▸ **Required task**: Lay out as a JSON list of strings, one per line and with blank lines dropped, the lines starting at the one that contains "Open the demsrule86forryan form link" and running through the one that contains "click(x=45, y=115)". Leave the pictures out.

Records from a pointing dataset

——————

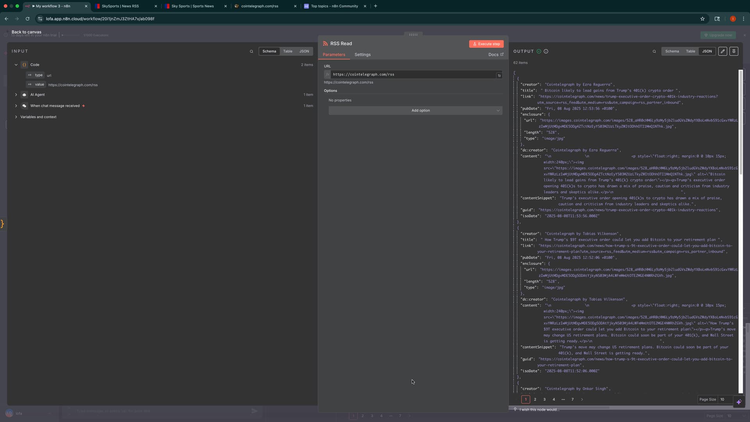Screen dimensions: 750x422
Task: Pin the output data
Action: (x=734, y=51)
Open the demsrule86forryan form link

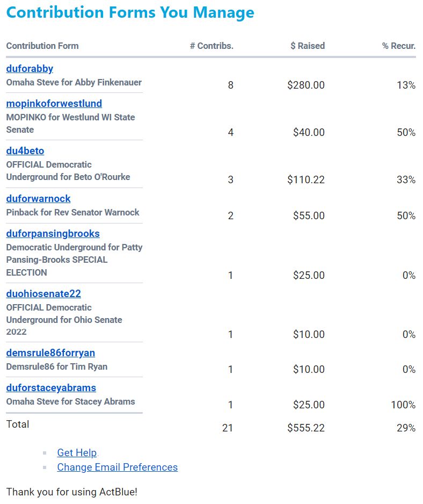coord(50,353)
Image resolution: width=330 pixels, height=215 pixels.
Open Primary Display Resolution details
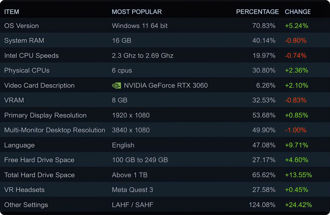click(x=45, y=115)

——————

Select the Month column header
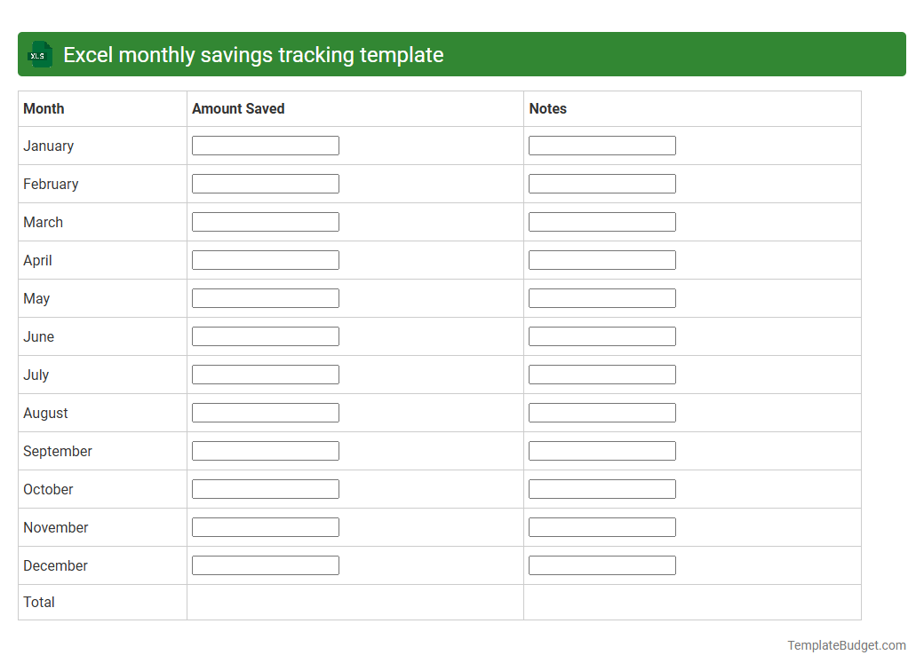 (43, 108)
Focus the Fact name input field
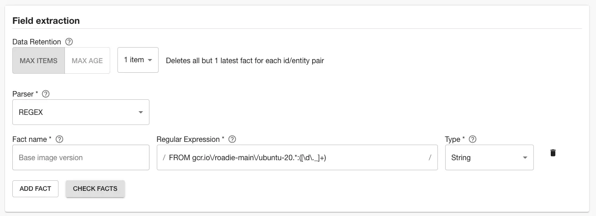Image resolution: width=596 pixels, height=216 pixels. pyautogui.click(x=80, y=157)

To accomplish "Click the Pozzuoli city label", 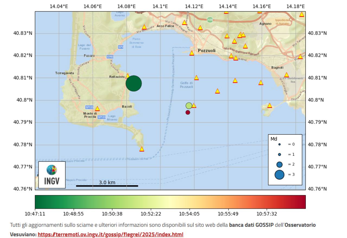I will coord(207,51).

——————

▸ **Finished exercise**:
[
  "Open the demsrule86forryan form link",
  "coord(50,353)",
  "Image resolution: width=330 pixels, height=215 pixels.",
  "Open Primary Display Resolution details",
  "click(x=45, y=115)"
]